Finalmente, Internet está planteando segmentaciones etarias sorprendentes. En Brasil, por edad, el 15.8% de los jóvenes de 14-19 años de edad ha usado Internet, contra el 11.3 en la población de 20-35 años, el 5.6 % en edad 36-45 y el 3% en mayores de 46; y para el caso de uso de computadores personales estos índices etarios eran del 27, 19, 13.7 y 6.3% respectivamente.(4) Si esta situación nacional es extendible a otros países de la región, podemos suponer que la brecha generacional a futuro puede exacerbarse, dado que el uso de Internet no sólo implica diferencias en productividad sino que también implicará asimetrías en capacidad de interlocución, acceso a información y conocimiento, desarrollo cultural, y otros.

Lo problemático es, finalmente, desde qué perspectiva de integración sociocultural se instalan las nuevas promesas comunicacionales. Hoy día en casi todos los países de América Latina, la tremenda brecha en ingresos, en capital educativo, en equipamiento de hogares y en productividad laboral, imponen un signo de interrogación a la confluencia feliz entre tecnificación de los mercados comunicacionales y desarrollo individual para todos.

A medida que se digitalizan los bienes culturales y se expanden hacia el campo interactivo del mundo virtual, se diversifican, pero también se segmentan, las formas de hacerse presente en el consumo y la producción culturales. Las formas de tecnificación comunicacional prometen una plasticidad progresiva en el campo cultural, lo que augura un futuro más permeable a distintos códigos simbólicos y formas de apropiarse de los soportes comunicacionales. En el otro extremo, la renovación tecnológica es tan acelerada en el campo de la información y la comunicación, que la obsolescencia acelerada de sus bienes y servicios obliga a desembolsar más dinero para estar al día. Dinero, claro está, que no todos tienen.

Lo que se da hasta ahora en la región es más bien una cultura de la brecha cultural, vale decir, la certeza generalizada de que la brecha digital en las comunicaciones marca una tremenda brecha en el acceso a conocimientos, el diálogo público y el intercambio simbólico. La cultura virtual opera en el imaginario de las mayorías como falta o fantasma, o bien como un rompecabezas que se arma de modo fragmentario en el camino.

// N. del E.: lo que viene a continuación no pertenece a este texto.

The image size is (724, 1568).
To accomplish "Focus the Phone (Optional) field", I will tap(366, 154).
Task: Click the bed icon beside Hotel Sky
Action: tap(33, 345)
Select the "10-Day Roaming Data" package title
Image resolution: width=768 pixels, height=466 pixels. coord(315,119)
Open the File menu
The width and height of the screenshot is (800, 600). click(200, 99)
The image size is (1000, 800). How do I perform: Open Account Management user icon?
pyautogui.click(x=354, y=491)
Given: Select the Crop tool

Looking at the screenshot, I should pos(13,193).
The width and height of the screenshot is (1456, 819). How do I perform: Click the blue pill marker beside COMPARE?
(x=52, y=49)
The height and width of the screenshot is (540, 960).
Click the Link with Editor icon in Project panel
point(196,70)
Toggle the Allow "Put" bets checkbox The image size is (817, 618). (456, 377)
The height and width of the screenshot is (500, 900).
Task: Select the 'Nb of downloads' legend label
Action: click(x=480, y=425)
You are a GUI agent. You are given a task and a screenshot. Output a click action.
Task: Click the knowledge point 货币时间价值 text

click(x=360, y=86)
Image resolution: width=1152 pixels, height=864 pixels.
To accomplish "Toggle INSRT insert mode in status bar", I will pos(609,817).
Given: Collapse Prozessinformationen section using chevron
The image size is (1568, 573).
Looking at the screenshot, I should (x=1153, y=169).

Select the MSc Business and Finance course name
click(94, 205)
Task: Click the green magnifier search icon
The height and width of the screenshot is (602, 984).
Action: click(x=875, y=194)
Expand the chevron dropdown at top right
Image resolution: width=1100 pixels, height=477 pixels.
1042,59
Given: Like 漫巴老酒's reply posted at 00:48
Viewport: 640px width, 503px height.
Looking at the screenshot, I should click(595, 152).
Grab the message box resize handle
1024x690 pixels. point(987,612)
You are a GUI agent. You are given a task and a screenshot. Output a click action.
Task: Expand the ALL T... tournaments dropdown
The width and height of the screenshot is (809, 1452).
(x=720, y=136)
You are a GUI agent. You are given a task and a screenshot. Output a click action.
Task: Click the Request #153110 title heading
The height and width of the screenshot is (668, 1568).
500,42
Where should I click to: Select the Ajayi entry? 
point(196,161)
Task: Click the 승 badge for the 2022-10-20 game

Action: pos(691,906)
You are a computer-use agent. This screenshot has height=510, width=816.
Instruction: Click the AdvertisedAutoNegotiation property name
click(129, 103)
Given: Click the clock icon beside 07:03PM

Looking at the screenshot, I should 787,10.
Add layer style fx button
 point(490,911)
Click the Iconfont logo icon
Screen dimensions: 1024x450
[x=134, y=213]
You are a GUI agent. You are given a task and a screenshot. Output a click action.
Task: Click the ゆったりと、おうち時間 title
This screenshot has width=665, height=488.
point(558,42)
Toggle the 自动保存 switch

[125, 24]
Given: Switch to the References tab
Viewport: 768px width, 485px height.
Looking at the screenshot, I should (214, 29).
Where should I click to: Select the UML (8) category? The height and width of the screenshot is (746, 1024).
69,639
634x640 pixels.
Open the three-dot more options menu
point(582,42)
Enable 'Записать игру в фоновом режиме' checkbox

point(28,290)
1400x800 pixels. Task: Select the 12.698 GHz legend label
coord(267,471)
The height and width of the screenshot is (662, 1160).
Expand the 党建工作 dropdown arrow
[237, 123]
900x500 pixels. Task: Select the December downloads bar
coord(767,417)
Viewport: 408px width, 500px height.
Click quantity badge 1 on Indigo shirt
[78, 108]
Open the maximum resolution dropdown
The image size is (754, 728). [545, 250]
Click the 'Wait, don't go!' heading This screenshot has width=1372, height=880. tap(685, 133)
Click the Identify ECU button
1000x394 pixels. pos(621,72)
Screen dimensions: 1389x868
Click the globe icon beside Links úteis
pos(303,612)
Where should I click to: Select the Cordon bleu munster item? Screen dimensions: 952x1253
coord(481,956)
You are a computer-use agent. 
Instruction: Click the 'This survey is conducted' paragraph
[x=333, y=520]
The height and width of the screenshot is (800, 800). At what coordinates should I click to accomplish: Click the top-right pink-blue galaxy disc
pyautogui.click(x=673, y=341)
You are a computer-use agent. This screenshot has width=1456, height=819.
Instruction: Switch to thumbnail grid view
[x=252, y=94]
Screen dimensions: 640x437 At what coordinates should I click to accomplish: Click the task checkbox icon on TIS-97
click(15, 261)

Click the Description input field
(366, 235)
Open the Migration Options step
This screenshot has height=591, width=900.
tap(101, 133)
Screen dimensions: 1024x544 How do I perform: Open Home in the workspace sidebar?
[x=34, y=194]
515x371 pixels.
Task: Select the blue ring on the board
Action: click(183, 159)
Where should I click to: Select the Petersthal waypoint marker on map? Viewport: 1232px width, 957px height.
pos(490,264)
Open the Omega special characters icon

Así, por ejemplo, muchos niños y adolescentes -una población muy importante en materia de culturas virtuales- logran rasguñar la conectividad gracias a programas de dotación en las escuelas, o bien porque gastan sus ahorros de la semana en unas horas frente a la pantalla en el café virtual. Otros consumen los mismos íconos de juegos virtuales en la televisión abierta, pero sin posibilidades de interacción: la cultura de cartoons japoneses puede difundirse por la televisión, los juegos interactivos en Nintendo o Play Station, y su traducción a juegos de roles a través de la red.

Los televidentes serán consumidores simbólicos y su parte activa se restringe a cómo subjetivamente interpretan y resignifican lo que viene de la pantalla; los navegantes, en cambio, podrán modificar el juego, intervenir la oferta y rediseñar las trayectorias. En cambio las filiaciones por proyectos compartidos, comunidades científicas, diálogos académicos, movilizaciones políticas, grupos de chat o de debate, sólo admiten a quienes tienen la red a su disposición. Y si bien es cierto que hay casos ejemplares de alumnos de colegios pobres que logran dialogar desde las terminales en la sala de la escuela con pares de ultramar, comparando grafittis o experimentos de biología, en América Latina tenemos hermosos y heroicos casos singulares, pero una difusión todavía incipiente en las escuelas si medimos el acceso según el tiempo disponible de conectividad por alumno.

De lo anterior podemos inferir que la combinación de brecha digital, alta densidad televisiva, convergencia mediática, y usos frecuentes vs. usos esporádicos de la red, da por resultado una segmentación que va desde los ciudadanos-en-red hasta los ciber-analfabetos. Por lo mismo, la participación en la cultura virtual -y en culturas virtuales- replica el mismo tipo de segmentación que se da en la educación, el trabajo y la conexión con el mundo: un sector muy articulado a la red y al mundo, otro sector de articulación intersticial y esporádica, y un tercer sector fuera del juego. Al menos sirva esta caracterización tosca para ilustrar la situación.